» **Task A**
According to the article on Pacific Northwest manufacturing valuation, what range of annual revenue do the manufacturing businesses it addresses generate?
» **Task B**
Quote the article on Pacific Northwest manufacturing valuation word for word from "Manufacturing has been" to "many people realize.".

Manufacturing has been a cornerstone of the Pacific Northwest economy for over a century. From the aerospace supply chain that radiates out from Boeing and its tier-one suppliers, to food processing operations in the Yakima and Skagit valleys, to wood products companies in rural Washington and Oregon, the region's manufacturing base is more diverse and resilient than many people realize.

For owners of manufacturing businesses generating $2 million to $10 million in revenue, understanding how buyers value these companies is essential, whether you are planning to sell in the near term or simply want to know where you stand. Manufacturing valuations involve considerations that are distinct from service businesses, e-commerce, or professional firms, and the Pacific Northwest context adds its own layer of nuance.

What Makes Manufacturing Valuation Unique

Unlike service businesses where value is largely tied to relationships and recurring contracts, manufacturing businesses carry significant tangible assets. Equipment, real estate, inventory, and work-in-progress all factor into the valuation, sometimes in ways that surprise owners who are accustomed to thinking about value purely in terms of earnings.

Equipment

The age, condition, and replacement cost of manufacturing equipment is a major factor in valuation. A shop with modern CNC machines, well-maintained production lines, and up-to-date safety systems is worth more than one running on aging equipment that will need replacement in the near future. Buyers assess equipment not just for its current functionality but for its remaining useful life and the capital expenditure required to maintain or upgrade it.

» **Provided data**
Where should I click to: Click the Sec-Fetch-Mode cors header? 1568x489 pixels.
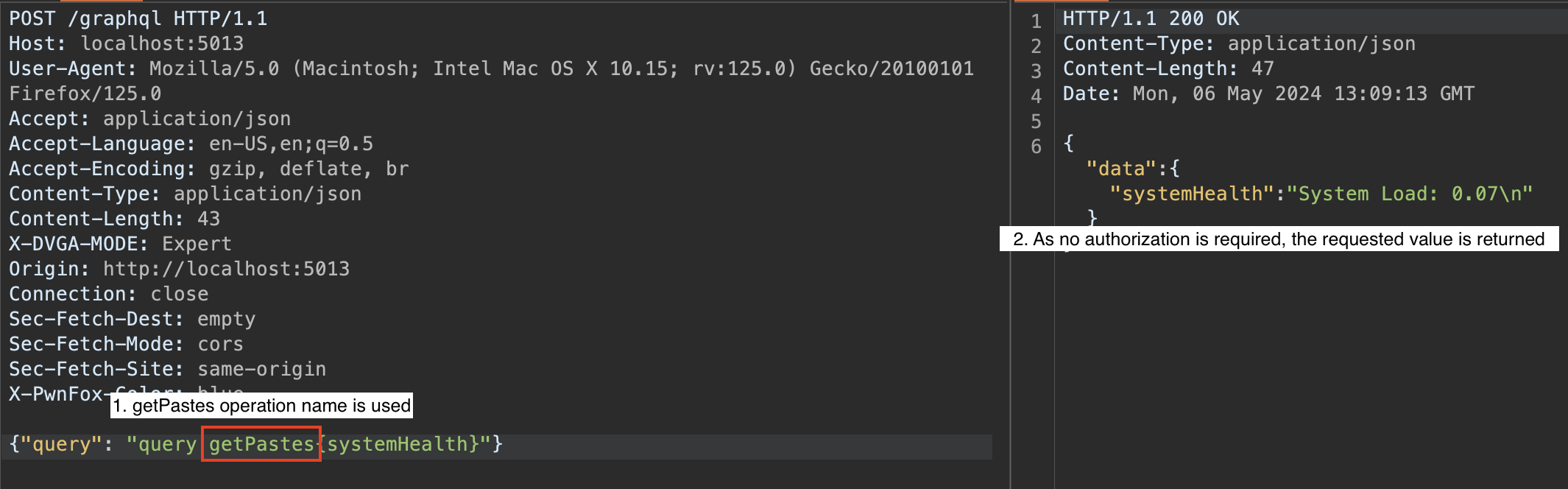pos(126,344)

» **Written answer A**
$2 million to $10 million

» **Written answer B**
Manufacturing has been a cornerstone of the Pacific Northwest economy for over a century. From the aerospace supply chain that radiates out from Boeing and its tier-one suppliers, to food processing operations in the Yakima and Skagit valleys, to wood products companies in rural Washington and Oregon, the region's manufacturing base is more diverse and resilient than many people realize.